RECORDS SUPPLIED:
= = = = = = =

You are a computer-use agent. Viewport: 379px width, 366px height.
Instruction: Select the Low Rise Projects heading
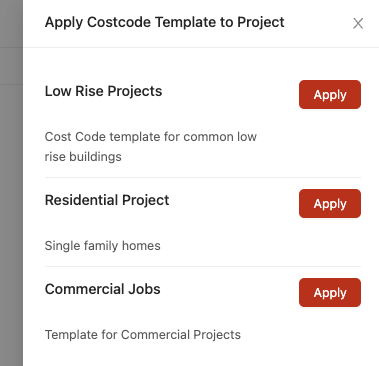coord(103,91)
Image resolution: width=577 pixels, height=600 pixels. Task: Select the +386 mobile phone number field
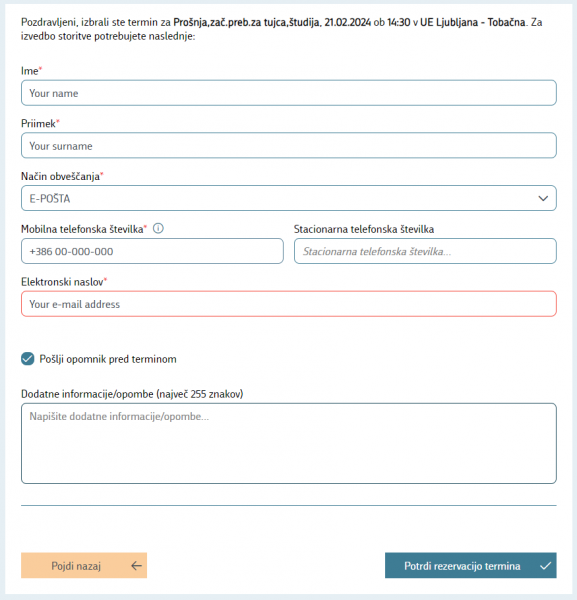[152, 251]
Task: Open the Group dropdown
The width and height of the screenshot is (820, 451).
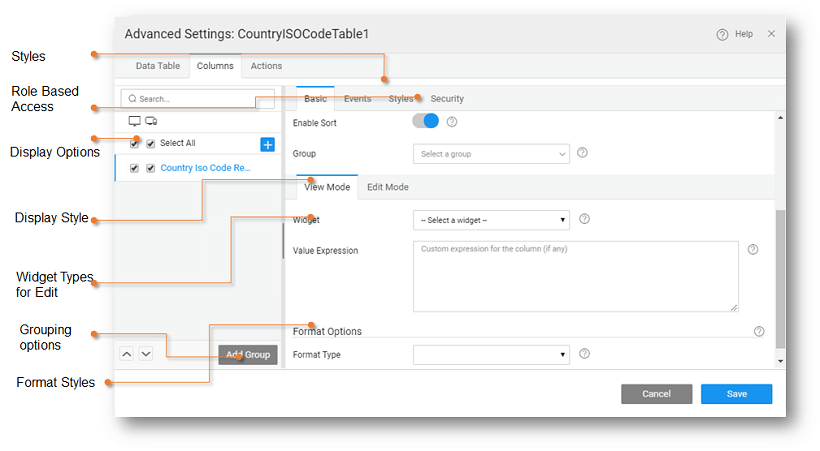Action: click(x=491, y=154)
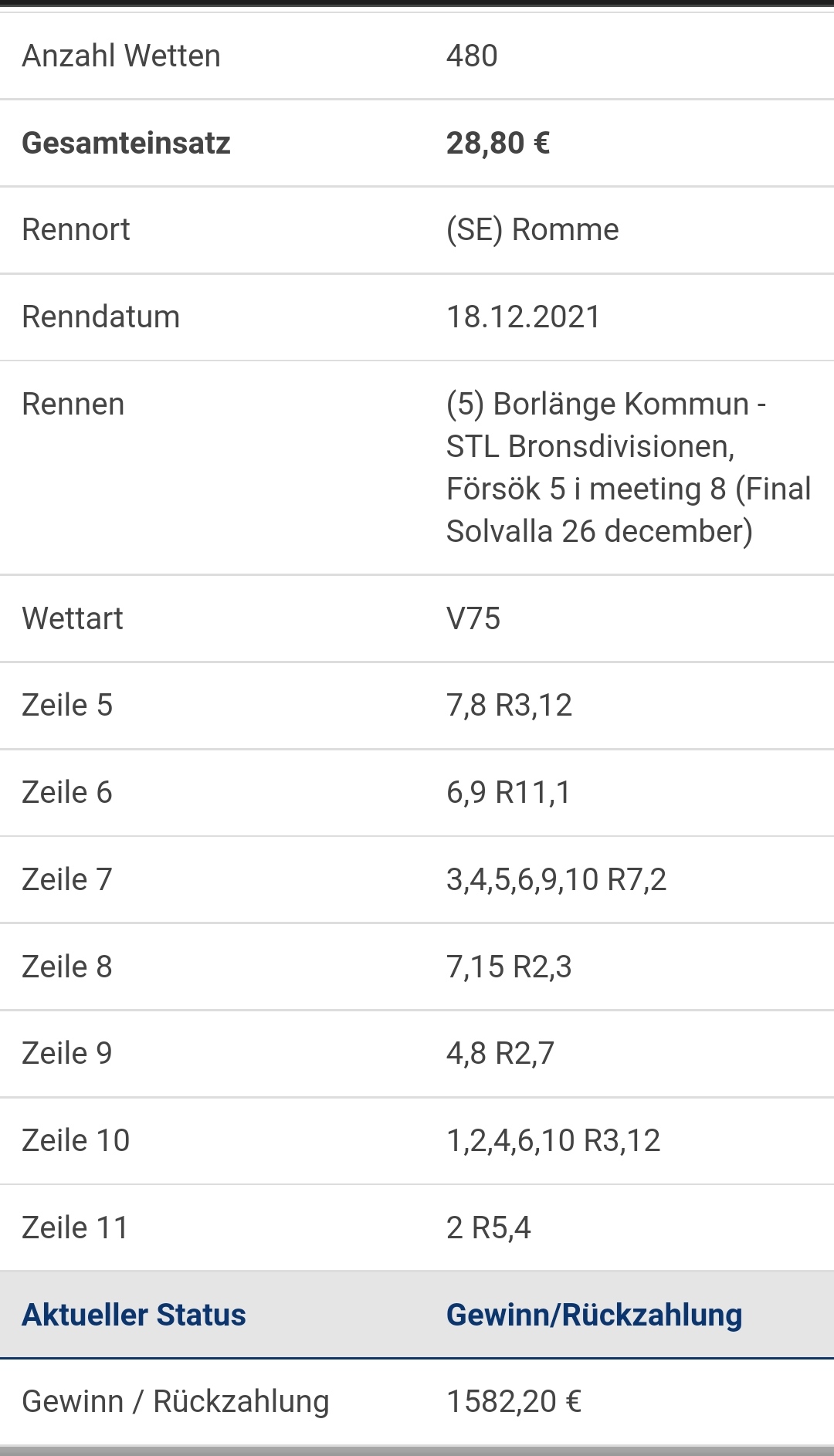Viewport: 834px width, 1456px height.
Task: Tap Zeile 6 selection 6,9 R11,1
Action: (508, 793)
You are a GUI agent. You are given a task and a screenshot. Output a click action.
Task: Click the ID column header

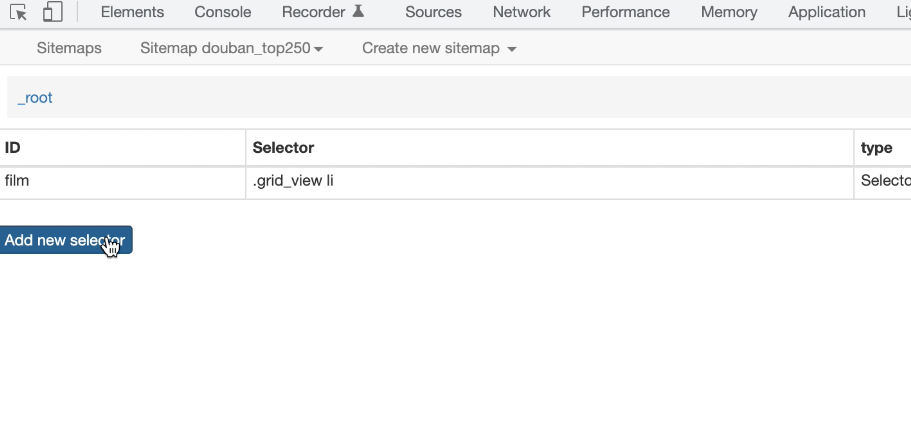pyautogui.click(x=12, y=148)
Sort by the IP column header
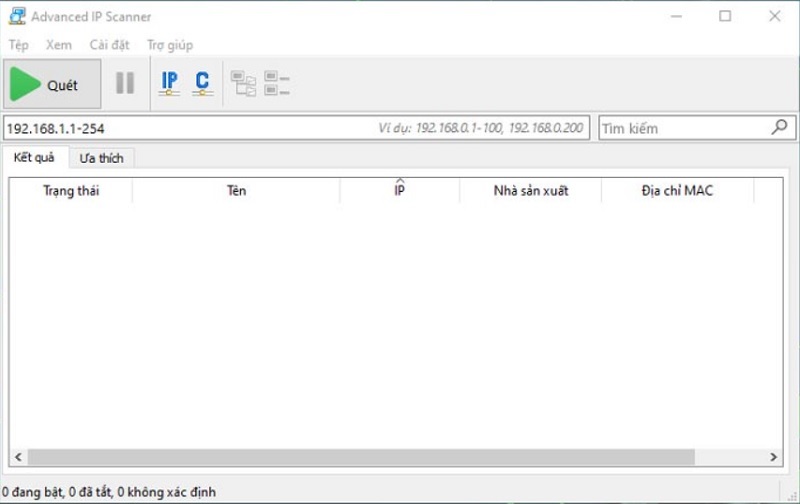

= = = = = = =

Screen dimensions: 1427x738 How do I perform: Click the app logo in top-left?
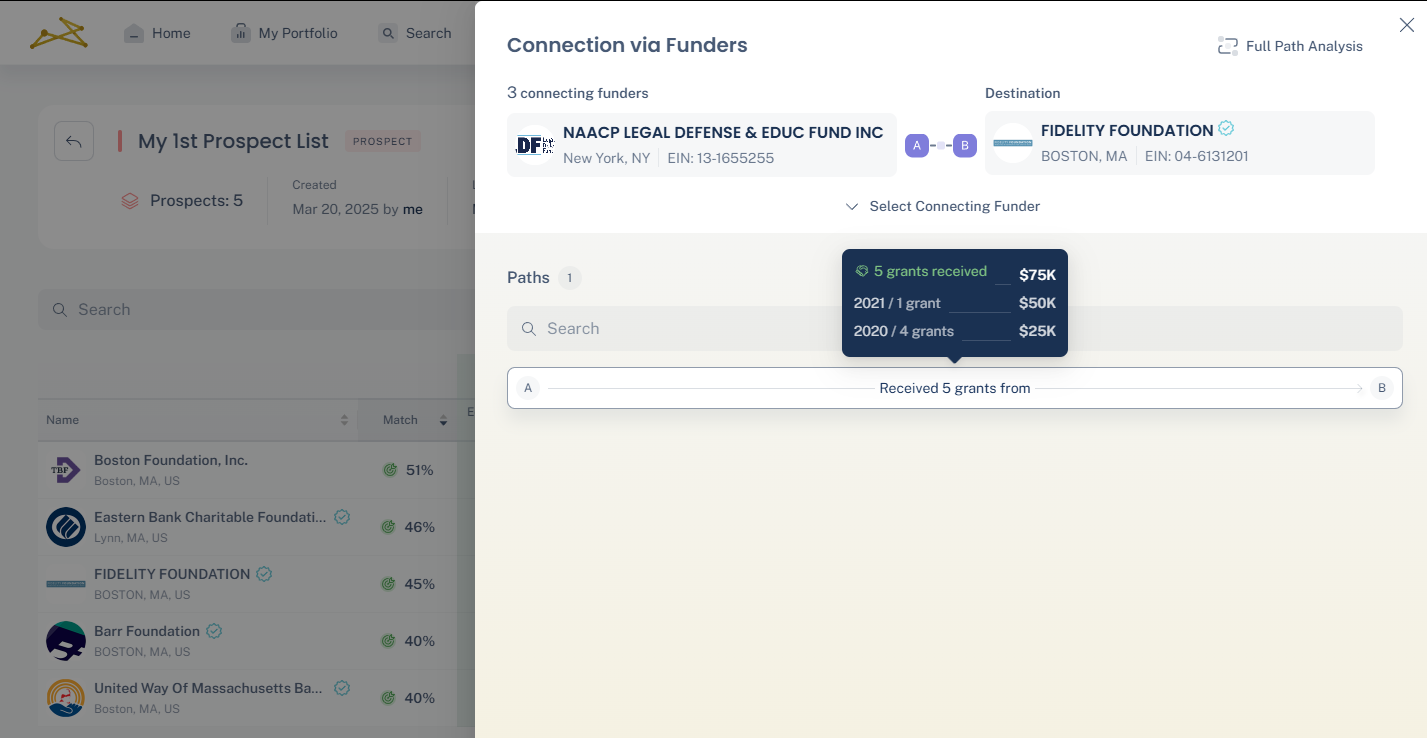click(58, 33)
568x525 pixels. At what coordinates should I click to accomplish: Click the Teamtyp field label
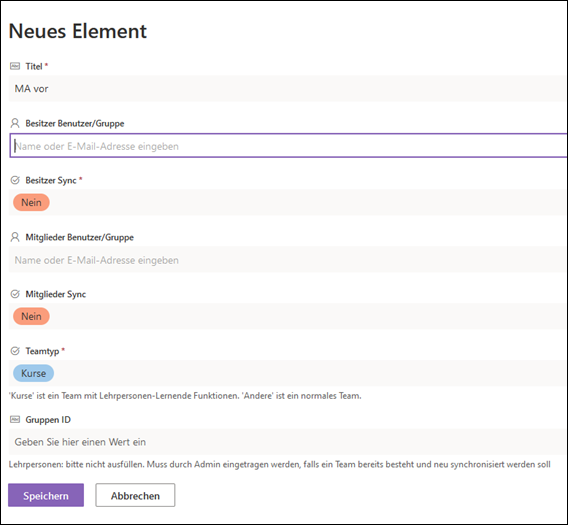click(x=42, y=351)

= = = = = = =

INSTRUCTIONS FOR THE TASK: Starting at the line containing "Task: Open the Group dropdown" and stopping at the line containing "Sort by the IP column header", output each line exactly as it appears above. Leave out the pictures.

YOUR RESPONSE:
Task: Open the Group dropdown
The width and height of the screenshot is (820, 451).
Action: click(x=491, y=154)
Viewport: 834px width, 1456px height.
Task: Tap Zeile 6 selection 6,9 R11,1
Action: (508, 793)
You are a GUI agent. You are given a task and a screenshot. Output a click action.
Task: Click the ID column header

pyautogui.click(x=12, y=148)
Sort by the IP column header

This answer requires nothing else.